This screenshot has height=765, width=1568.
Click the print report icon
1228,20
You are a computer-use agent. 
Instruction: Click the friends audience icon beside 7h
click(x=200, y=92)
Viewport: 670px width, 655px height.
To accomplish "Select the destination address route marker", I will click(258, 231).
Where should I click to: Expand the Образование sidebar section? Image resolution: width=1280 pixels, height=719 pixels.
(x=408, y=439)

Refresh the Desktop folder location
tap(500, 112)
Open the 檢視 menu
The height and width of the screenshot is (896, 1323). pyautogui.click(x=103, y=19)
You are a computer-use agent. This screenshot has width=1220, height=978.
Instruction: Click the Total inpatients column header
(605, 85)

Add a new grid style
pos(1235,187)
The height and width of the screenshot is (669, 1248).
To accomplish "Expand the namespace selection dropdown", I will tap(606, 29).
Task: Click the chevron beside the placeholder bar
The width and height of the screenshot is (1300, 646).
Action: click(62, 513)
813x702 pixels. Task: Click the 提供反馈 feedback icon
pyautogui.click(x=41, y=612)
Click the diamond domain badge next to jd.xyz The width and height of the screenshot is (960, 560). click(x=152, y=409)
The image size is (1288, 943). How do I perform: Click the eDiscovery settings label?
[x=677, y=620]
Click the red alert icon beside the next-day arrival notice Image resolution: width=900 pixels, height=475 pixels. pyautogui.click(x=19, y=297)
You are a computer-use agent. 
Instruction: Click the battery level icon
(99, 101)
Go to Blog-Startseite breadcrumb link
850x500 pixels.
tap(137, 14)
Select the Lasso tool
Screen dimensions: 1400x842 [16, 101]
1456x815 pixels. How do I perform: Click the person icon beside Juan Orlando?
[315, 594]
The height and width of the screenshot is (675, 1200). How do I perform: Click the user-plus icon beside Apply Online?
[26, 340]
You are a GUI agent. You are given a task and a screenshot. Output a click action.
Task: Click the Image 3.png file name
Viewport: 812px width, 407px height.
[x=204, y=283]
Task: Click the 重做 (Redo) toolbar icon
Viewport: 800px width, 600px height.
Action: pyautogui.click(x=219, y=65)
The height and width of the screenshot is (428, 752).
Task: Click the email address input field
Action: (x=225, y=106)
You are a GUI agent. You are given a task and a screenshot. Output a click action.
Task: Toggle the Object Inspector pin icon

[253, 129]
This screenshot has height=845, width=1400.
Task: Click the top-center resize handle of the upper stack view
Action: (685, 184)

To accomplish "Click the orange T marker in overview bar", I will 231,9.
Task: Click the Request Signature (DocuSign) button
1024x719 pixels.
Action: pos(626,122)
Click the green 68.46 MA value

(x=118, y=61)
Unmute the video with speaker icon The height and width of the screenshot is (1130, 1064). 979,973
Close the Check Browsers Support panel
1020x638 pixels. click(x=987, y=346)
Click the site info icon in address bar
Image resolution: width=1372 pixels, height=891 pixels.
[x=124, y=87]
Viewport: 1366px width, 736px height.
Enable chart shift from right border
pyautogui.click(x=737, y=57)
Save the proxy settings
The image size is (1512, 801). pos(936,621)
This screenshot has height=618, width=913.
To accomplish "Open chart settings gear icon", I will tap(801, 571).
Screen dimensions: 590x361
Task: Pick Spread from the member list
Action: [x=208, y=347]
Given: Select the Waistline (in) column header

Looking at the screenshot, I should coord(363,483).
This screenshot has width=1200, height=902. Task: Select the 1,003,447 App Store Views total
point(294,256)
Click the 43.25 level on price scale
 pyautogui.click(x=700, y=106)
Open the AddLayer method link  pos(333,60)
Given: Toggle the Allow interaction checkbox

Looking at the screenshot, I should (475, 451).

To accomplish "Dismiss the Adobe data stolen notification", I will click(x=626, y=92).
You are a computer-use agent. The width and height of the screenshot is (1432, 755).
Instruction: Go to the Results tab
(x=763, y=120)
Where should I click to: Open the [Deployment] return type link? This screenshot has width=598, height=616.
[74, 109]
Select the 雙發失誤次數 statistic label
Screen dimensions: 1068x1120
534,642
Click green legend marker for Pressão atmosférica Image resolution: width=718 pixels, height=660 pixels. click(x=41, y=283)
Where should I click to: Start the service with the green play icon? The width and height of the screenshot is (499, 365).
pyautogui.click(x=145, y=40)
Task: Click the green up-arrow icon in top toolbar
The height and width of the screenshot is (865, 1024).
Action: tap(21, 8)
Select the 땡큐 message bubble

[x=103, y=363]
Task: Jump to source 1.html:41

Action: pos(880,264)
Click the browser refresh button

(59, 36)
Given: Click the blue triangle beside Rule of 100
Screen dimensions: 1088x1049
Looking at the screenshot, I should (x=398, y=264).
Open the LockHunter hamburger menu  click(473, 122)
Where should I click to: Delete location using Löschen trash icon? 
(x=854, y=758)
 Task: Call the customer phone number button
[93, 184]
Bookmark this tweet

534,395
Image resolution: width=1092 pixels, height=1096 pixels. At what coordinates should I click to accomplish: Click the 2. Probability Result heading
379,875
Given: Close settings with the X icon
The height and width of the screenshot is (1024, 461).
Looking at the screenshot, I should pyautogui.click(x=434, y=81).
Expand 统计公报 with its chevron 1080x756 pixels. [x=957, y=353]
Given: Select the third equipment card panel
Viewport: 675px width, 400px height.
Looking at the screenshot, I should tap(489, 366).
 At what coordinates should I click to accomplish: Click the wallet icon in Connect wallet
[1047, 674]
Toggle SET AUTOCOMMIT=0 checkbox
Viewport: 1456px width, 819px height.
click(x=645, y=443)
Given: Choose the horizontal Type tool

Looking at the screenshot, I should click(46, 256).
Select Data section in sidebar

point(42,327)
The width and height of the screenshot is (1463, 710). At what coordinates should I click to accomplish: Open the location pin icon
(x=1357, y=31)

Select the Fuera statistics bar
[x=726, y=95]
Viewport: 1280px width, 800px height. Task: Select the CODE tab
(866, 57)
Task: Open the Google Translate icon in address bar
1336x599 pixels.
--------------------------------
• **WORK REQUIRED**
From the first line to the last, copy every record exactly.

• **EXERCISE SOLUTION**
This screenshot has height=765, width=1568.
Click the print report icon
1228,20
You are a computer-use agent. 
Instruction: Click the friends audience icon beside 7h
click(x=200, y=92)
Viewport: 670px width, 655px height.
To accomplish "Select the destination address route marker", I will click(258, 231).
Where should I click to: Expand the Образование sidebar section? Image resolution: width=1280 pixels, height=719 pixels.
(x=408, y=439)

Refresh the Desktop folder location
tap(500, 112)
Open the 檢視 menu
The height and width of the screenshot is (896, 1323). pyautogui.click(x=103, y=19)
You are a computer-use agent. This screenshot has width=1220, height=978.
Instruction: Click the Total inpatients column header
(605, 85)

Add a new grid style
pos(1235,187)
The height and width of the screenshot is (669, 1248).
To accomplish "Expand the namespace selection dropdown", I will tap(606, 29).
Task: Click the chevron beside the placeholder bar
The width and height of the screenshot is (1300, 646).
Action: click(62, 513)
813x702 pixels. Task: Click the 提供反馈 feedback icon
pyautogui.click(x=41, y=612)
Click the diamond domain badge next to jd.xyz The width and height of the screenshot is (960, 560). click(x=152, y=409)
The image size is (1288, 943). How do I perform: Click the eDiscovery settings label?
[x=677, y=620]
Click the red alert icon beside the next-day arrival notice Image resolution: width=900 pixels, height=475 pixels. pyautogui.click(x=19, y=297)
You are a computer-use agent. 
Instruction: Click the battery level icon
(99, 101)
Go to Blog-Startseite breadcrumb link
850x500 pixels.
tap(137, 14)
Select the Lasso tool
Screen dimensions: 1400x842 [16, 101]
1456x815 pixels. How do I perform: Click the person icon beside Juan Orlando?
[315, 594]
The height and width of the screenshot is (675, 1200). How do I perform: Click the user-plus icon beside Apply Online?
[26, 340]
You are a GUI agent. You are given a task and a screenshot. Output a click action.
Task: Click the Image 3.png file name
Viewport: 812px width, 407px height.
[x=204, y=283]
Task: Click the 重做 (Redo) toolbar icon
Viewport: 800px width, 600px height.
Action: pyautogui.click(x=219, y=65)
The height and width of the screenshot is (428, 752).
Task: Click the email address input field
Action: (x=225, y=106)
You are a GUI agent. You are given a task and a screenshot. Output a click action.
Task: Toggle the Object Inspector pin icon

[253, 129]
This screenshot has height=845, width=1400.
Task: Click the top-center resize handle of the upper stack view
Action: (685, 184)

To accomplish "Click the orange T marker in overview bar", I will 231,9.
Task: Click the Request Signature (DocuSign) button
1024x719 pixels.
Action: pos(626,122)
Click the green 68.46 MA value

(x=118, y=61)
Unmute the video with speaker icon The height and width of the screenshot is (1130, 1064). 979,973
Close the Check Browsers Support panel
1020x638 pixels. click(x=987, y=346)
Click the site info icon in address bar
Image resolution: width=1372 pixels, height=891 pixels.
[x=124, y=87]
Viewport: 1366px width, 736px height.
Enable chart shift from right border
pyautogui.click(x=737, y=57)
Save the proxy settings
The image size is (1512, 801). pos(936,621)
This screenshot has height=618, width=913.
To accomplish "Open chart settings gear icon", I will tap(801, 571).
Screen dimensions: 590x361
Task: Pick Spread from the member list
Action: [x=208, y=347]
Given: Select the Waistline (in) column header

Looking at the screenshot, I should coord(363,483).
This screenshot has width=1200, height=902. Task: Select the 1,003,447 App Store Views total
point(294,256)
Click the 43.25 level on price scale
 pyautogui.click(x=700, y=106)
Open the AddLayer method link  pos(333,60)
Given: Toggle the Allow interaction checkbox

Looking at the screenshot, I should (475, 451).

To accomplish "Dismiss the Adobe data stolen notification", I will click(x=626, y=92).
You are a computer-use agent. The width and height of the screenshot is (1432, 755).
Instruction: Go to the Results tab
(x=763, y=120)
Where should I click to: Open the [Deployment] return type link? This screenshot has width=598, height=616.
[74, 109]
Select the 雙發失誤次數 statistic label
Screen dimensions: 1068x1120
534,642
Click green legend marker for Pressão atmosférica Image resolution: width=718 pixels, height=660 pixels. click(x=41, y=283)
Where should I click to: Start the service with the green play icon? The width and height of the screenshot is (499, 365).
pyautogui.click(x=145, y=40)
Task: Click the green up-arrow icon in top toolbar
The height and width of the screenshot is (865, 1024).
Action: tap(21, 8)
Select the 땡큐 message bubble

[x=103, y=363]
Task: Jump to source 1.html:41

Action: pos(880,264)
Click the browser refresh button

(59, 36)
Given: Click the blue triangle beside Rule of 100
Screen dimensions: 1088x1049
Looking at the screenshot, I should (x=398, y=264).
Open the LockHunter hamburger menu  click(473, 122)
Where should I click to: Delete location using Löschen trash icon? 
(x=854, y=758)
 Task: Call the customer phone number button
[93, 184]
Bookmark this tweet

534,395
Image resolution: width=1092 pixels, height=1096 pixels. At what coordinates should I click to accomplish: Click the 2. Probability Result heading
379,875
Given: Close settings with the X icon
The height and width of the screenshot is (1024, 461).
Looking at the screenshot, I should pyautogui.click(x=434, y=81).
Expand 统计公报 with its chevron 1080x756 pixels. [x=957, y=353]
Given: Select the third equipment card panel
Viewport: 675px width, 400px height.
Looking at the screenshot, I should tap(489, 366).
 At what coordinates should I click to accomplish: Click the wallet icon in Connect wallet
[1047, 674]
Toggle SET AUTOCOMMIT=0 checkbox
Viewport: 1456px width, 819px height.
click(x=645, y=443)
Given: Choose the horizontal Type tool

Looking at the screenshot, I should click(46, 256).
Select Data section in sidebar

point(42,327)
The width and height of the screenshot is (1463, 710). At what coordinates should I click to accomplish: Open the location pin icon
(x=1357, y=31)

Select the Fuera statistics bar
[x=726, y=95]
Viewport: 1280px width, 800px height. Task: Select the CODE tab
(866, 57)
Task: Open the Google Translate icon in address bar
1336x599 pixels.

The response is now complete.